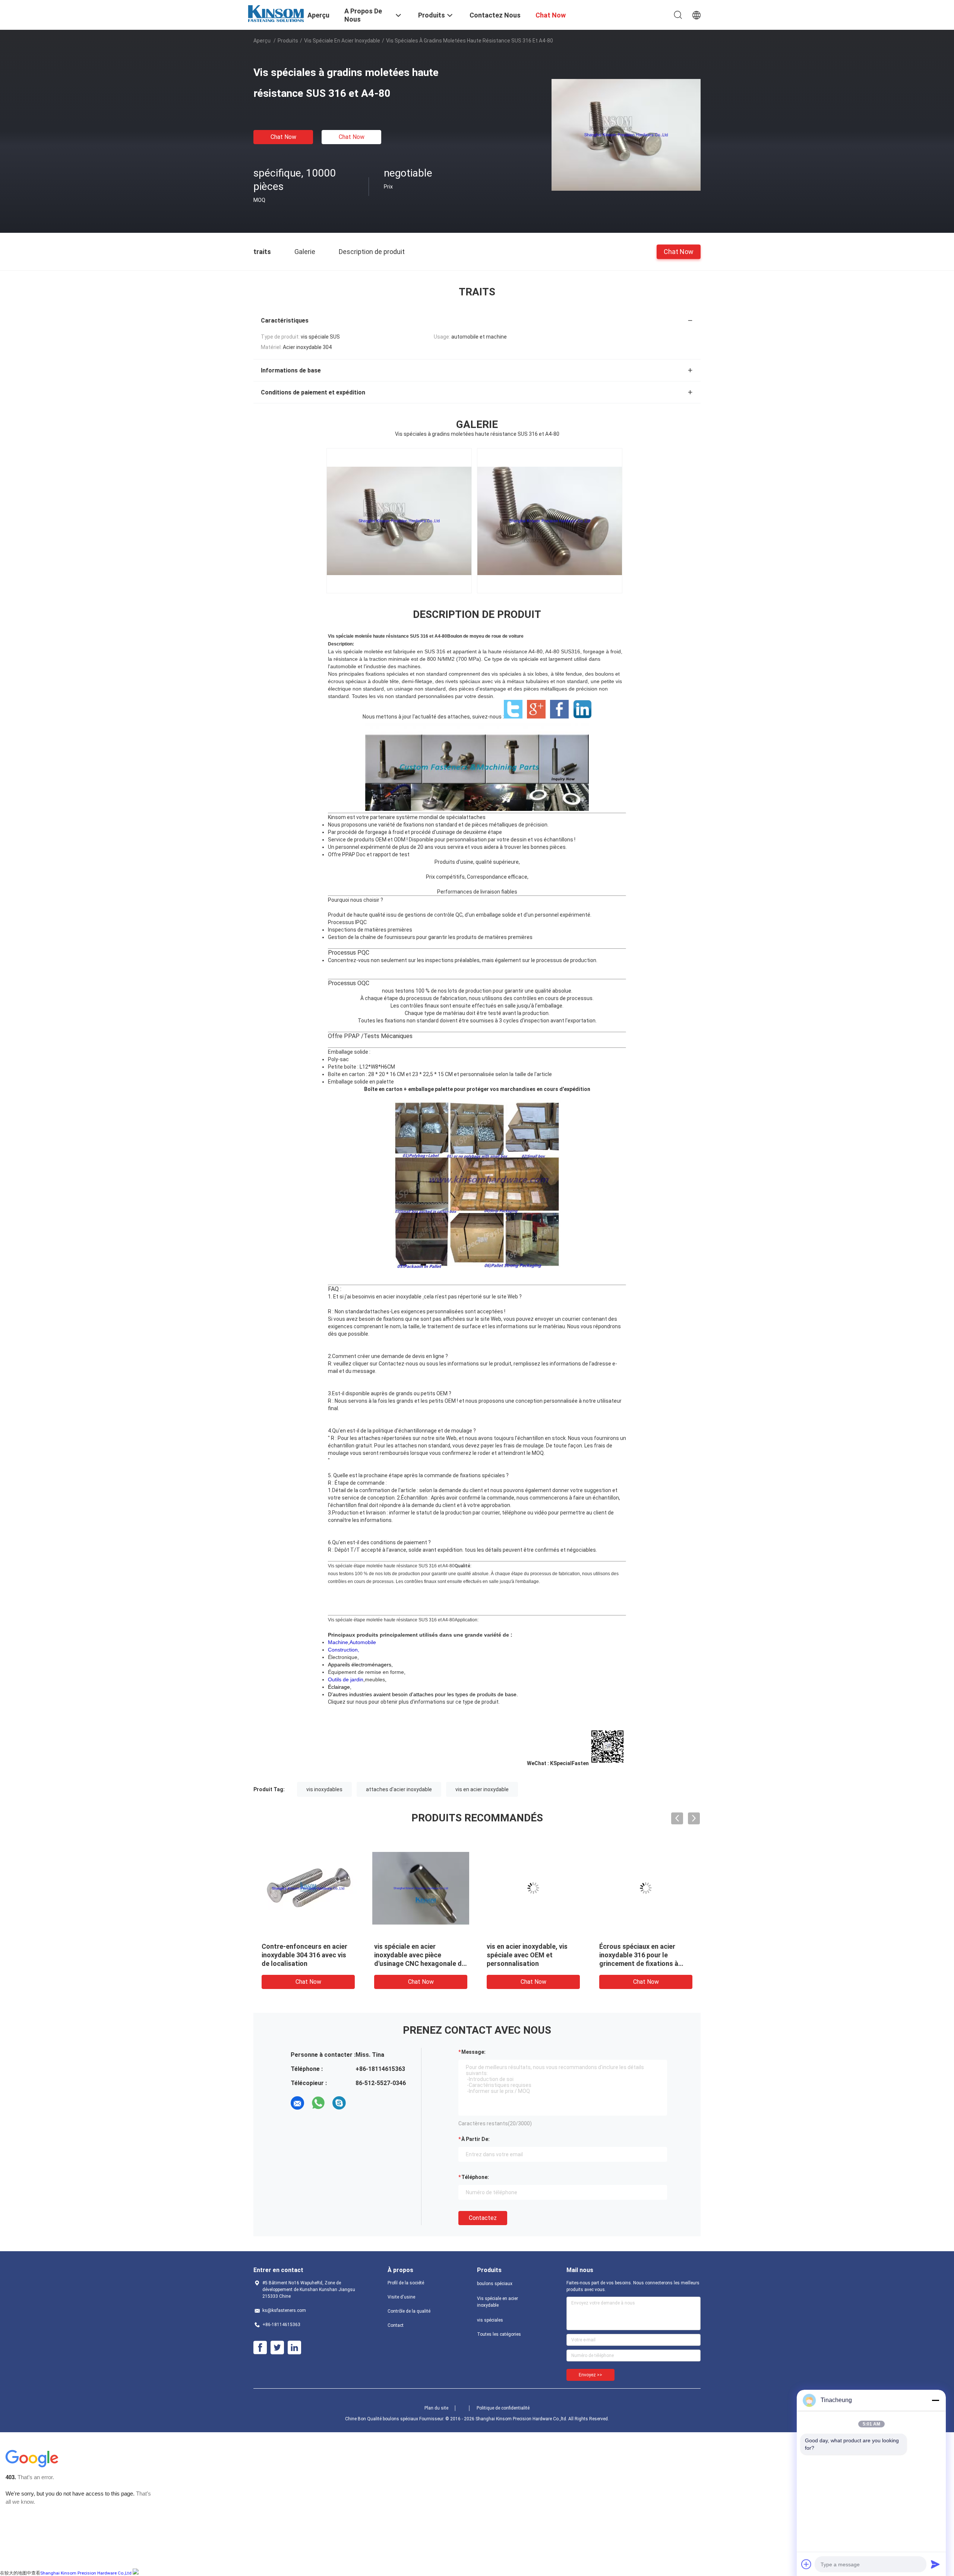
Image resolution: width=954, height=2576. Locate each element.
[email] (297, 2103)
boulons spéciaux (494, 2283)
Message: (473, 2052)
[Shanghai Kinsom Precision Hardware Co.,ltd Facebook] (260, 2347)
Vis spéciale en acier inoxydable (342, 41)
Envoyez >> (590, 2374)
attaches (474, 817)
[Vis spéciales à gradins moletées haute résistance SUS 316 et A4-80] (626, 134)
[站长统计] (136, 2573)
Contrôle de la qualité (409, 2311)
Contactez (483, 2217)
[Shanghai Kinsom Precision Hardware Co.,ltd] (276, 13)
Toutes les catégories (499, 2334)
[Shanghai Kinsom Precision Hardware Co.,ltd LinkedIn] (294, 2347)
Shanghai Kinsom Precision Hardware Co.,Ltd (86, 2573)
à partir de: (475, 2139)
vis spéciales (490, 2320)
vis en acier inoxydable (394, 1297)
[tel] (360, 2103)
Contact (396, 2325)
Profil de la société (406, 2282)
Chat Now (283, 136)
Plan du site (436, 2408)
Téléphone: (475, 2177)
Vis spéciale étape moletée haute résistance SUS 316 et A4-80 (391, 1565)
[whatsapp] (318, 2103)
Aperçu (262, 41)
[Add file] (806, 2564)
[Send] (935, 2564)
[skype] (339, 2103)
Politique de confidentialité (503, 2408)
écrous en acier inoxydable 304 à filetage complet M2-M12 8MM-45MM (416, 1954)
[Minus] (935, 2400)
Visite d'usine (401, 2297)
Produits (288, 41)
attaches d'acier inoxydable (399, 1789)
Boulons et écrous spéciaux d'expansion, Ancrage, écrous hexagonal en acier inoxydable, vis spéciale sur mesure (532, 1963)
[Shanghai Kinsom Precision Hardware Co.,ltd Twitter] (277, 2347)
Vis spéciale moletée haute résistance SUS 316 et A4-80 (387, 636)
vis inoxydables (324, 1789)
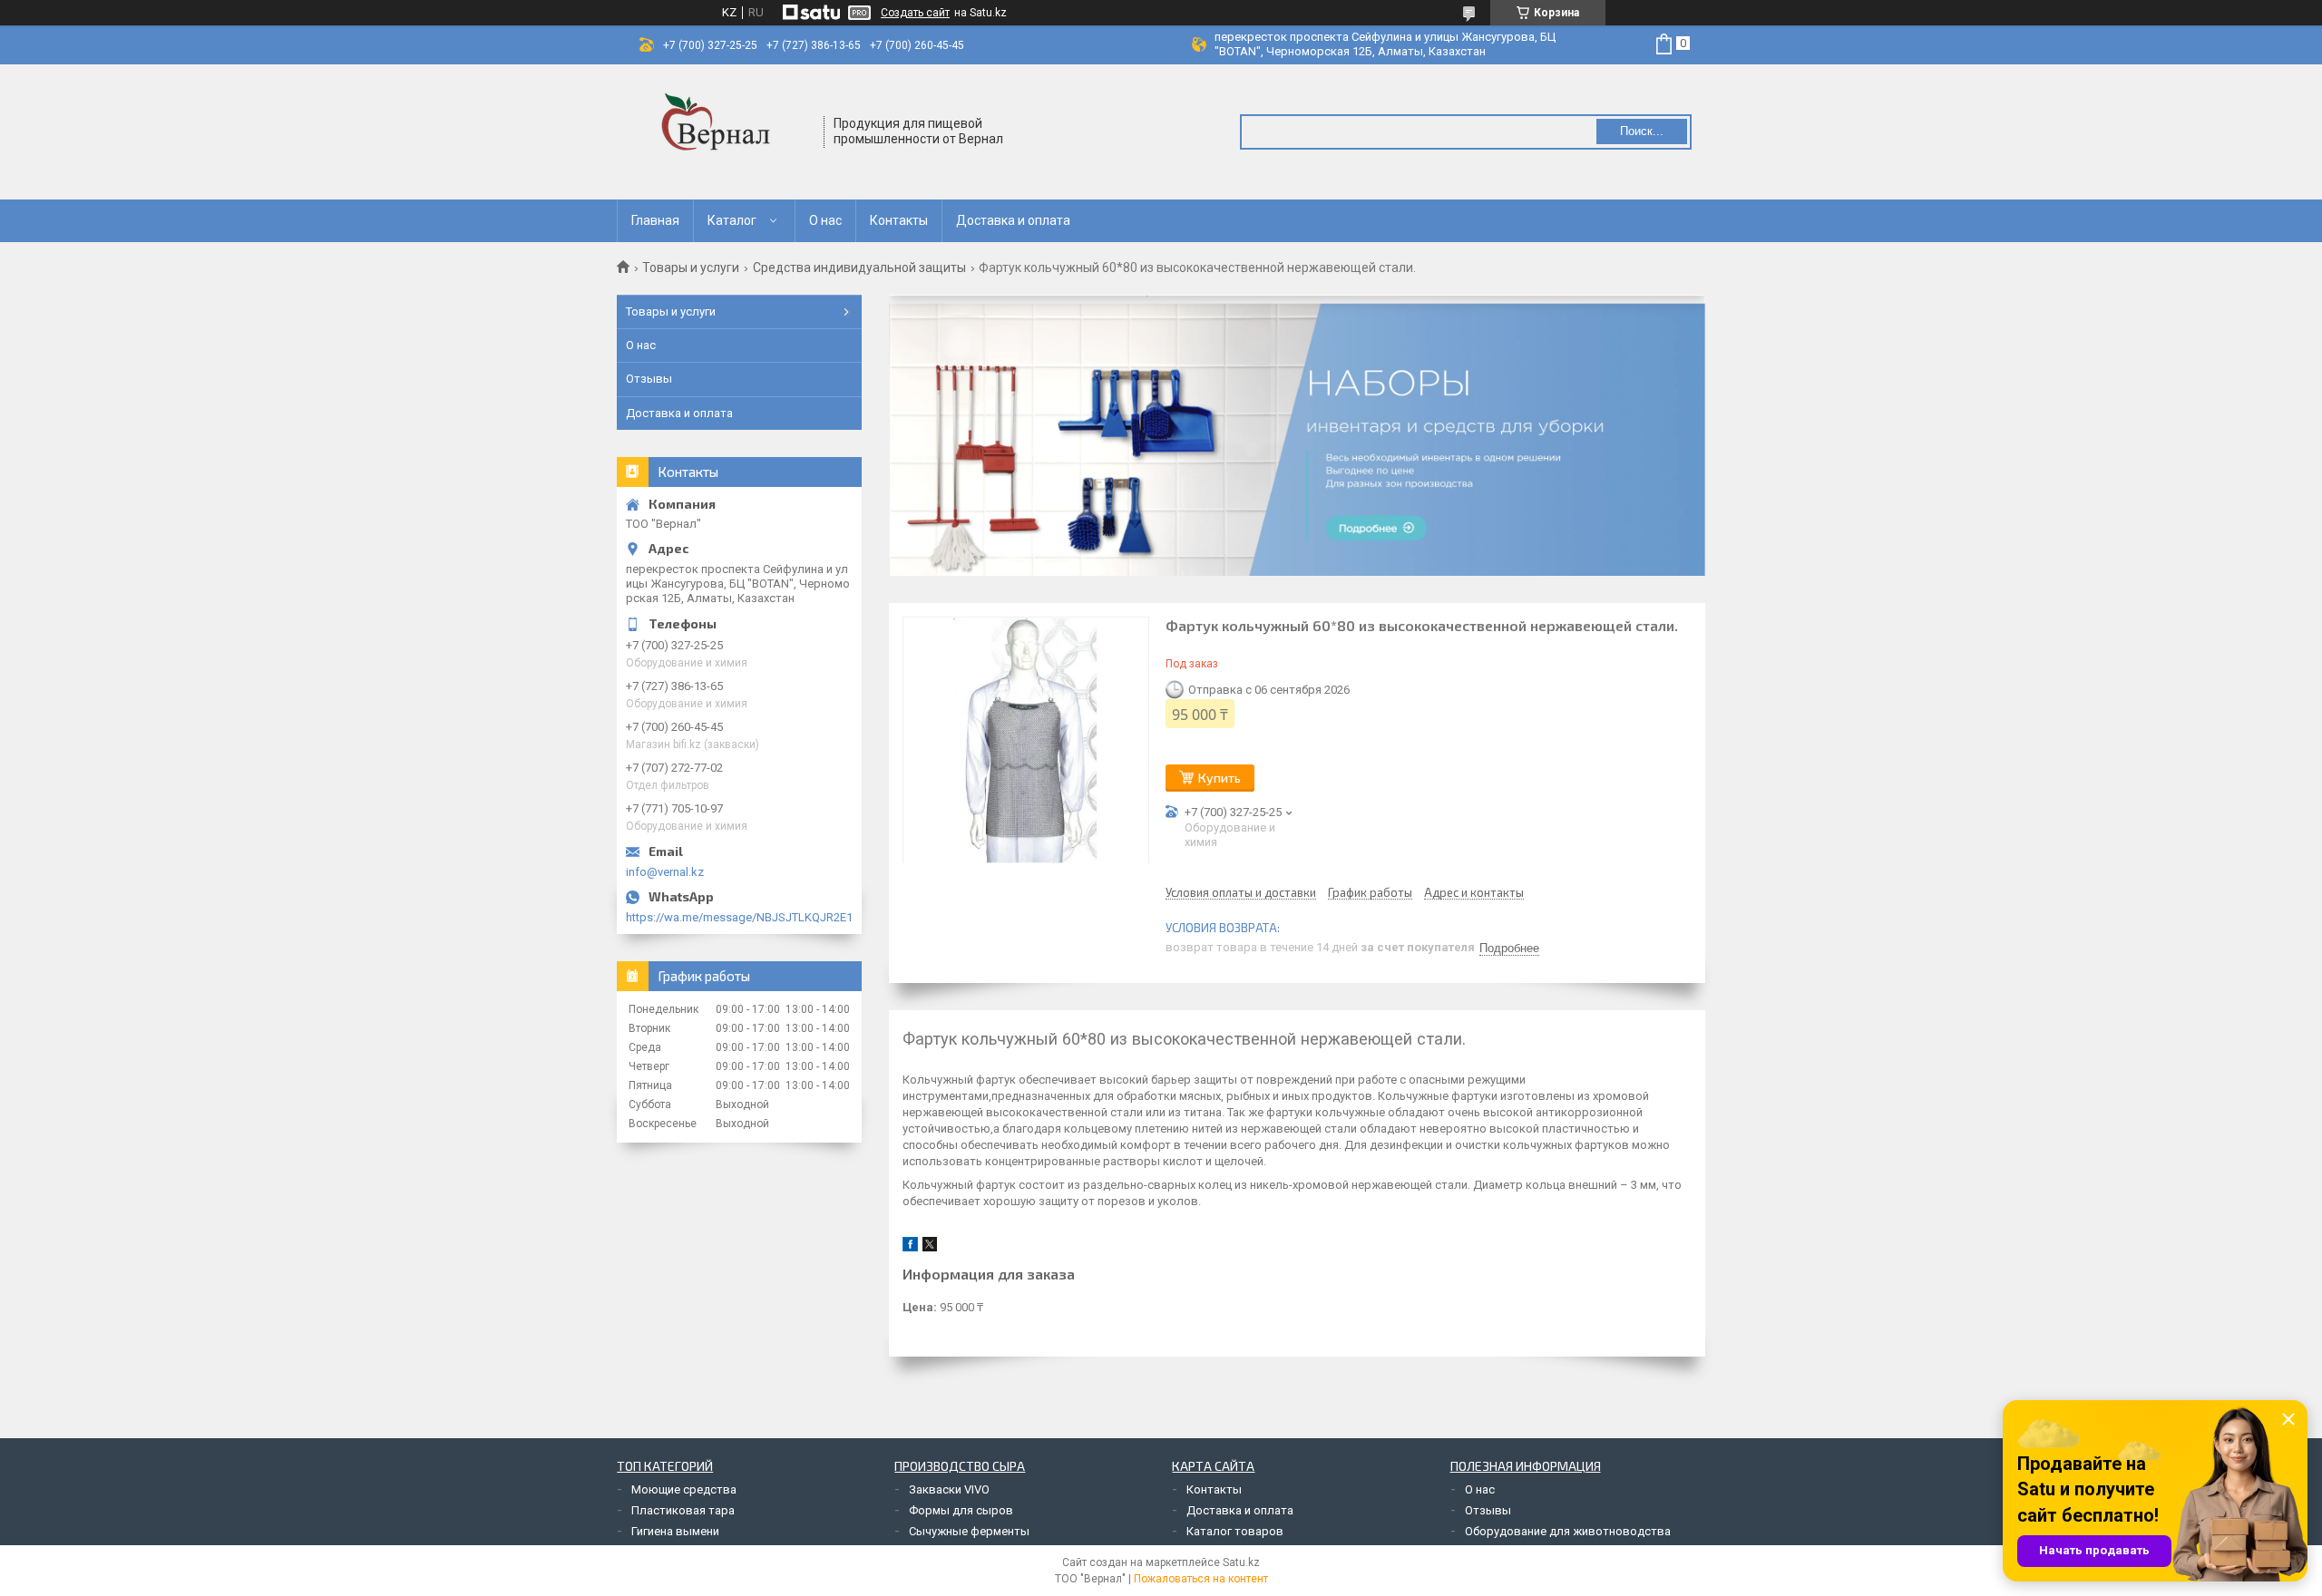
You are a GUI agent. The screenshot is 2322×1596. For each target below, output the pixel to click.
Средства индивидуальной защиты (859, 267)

────────

What the exercise asks.
Retype all of the material above exactly; the pictures stay out.

Result for this exercise.
Image resolution: width=954, height=2576. Locate each element.
[email] (297, 2103)
boulons spéciaux (494, 2283)
Message: (473, 2052)
[Shanghai Kinsom Precision Hardware Co.,ltd Facebook] (260, 2347)
Vis spéciale en acier inoxydable (342, 41)
Envoyez >> (590, 2374)
attaches (474, 817)
[Vis spéciales à gradins moletées haute résistance SUS 316 et A4-80] (626, 134)
[站长统计] (136, 2573)
Contrôle de la qualité (409, 2311)
Contactez (483, 2217)
[Shanghai Kinsom Precision Hardware Co.,ltd] (276, 13)
Toutes les catégories (499, 2334)
[Shanghai Kinsom Precision Hardware Co.,ltd LinkedIn] (294, 2347)
Shanghai Kinsom Precision Hardware Co.,Ltd (86, 2573)
à partir de: (475, 2139)
vis spéciales (490, 2320)
vis en acier inoxydable (394, 1297)
[tel] (360, 2103)
Contact (396, 2325)
Profil de la société (406, 2282)
Chat Now (283, 136)
Plan du site (436, 2408)
Téléphone: (475, 2177)
Vis spéciale étape moletée haute résistance SUS 316 et A4-80 (391, 1565)
[whatsapp] (318, 2103)
Aperçu (262, 41)
[Add file] (806, 2564)
[Send] (935, 2564)
[skype] (339, 2103)
Politique de confidentialité (503, 2408)
écrous en acier inoxydable 304 à filetage complet M2-M12 8MM-45MM (416, 1954)
[Minus] (935, 2400)
Visite d'usine (401, 2297)
Produits (288, 41)
attaches d'acier inoxydable (399, 1789)
Boulons et écrous spéciaux d'expansion, Ancrage, écrous hexagonal en acier inoxydable, vis spéciale sur mesure (532, 1963)
[Shanghai Kinsom Precision Hardware Co.,ltd Twitter] (277, 2347)
Vis spéciale moletée haute résistance SUS 316 et A4-80 (387, 636)
vis inoxydables (324, 1789)
You are a GUI agent. The screenshot is 2322×1596. For each target below, output the pixel to click.
Средства индивидуальной защиты (859, 267)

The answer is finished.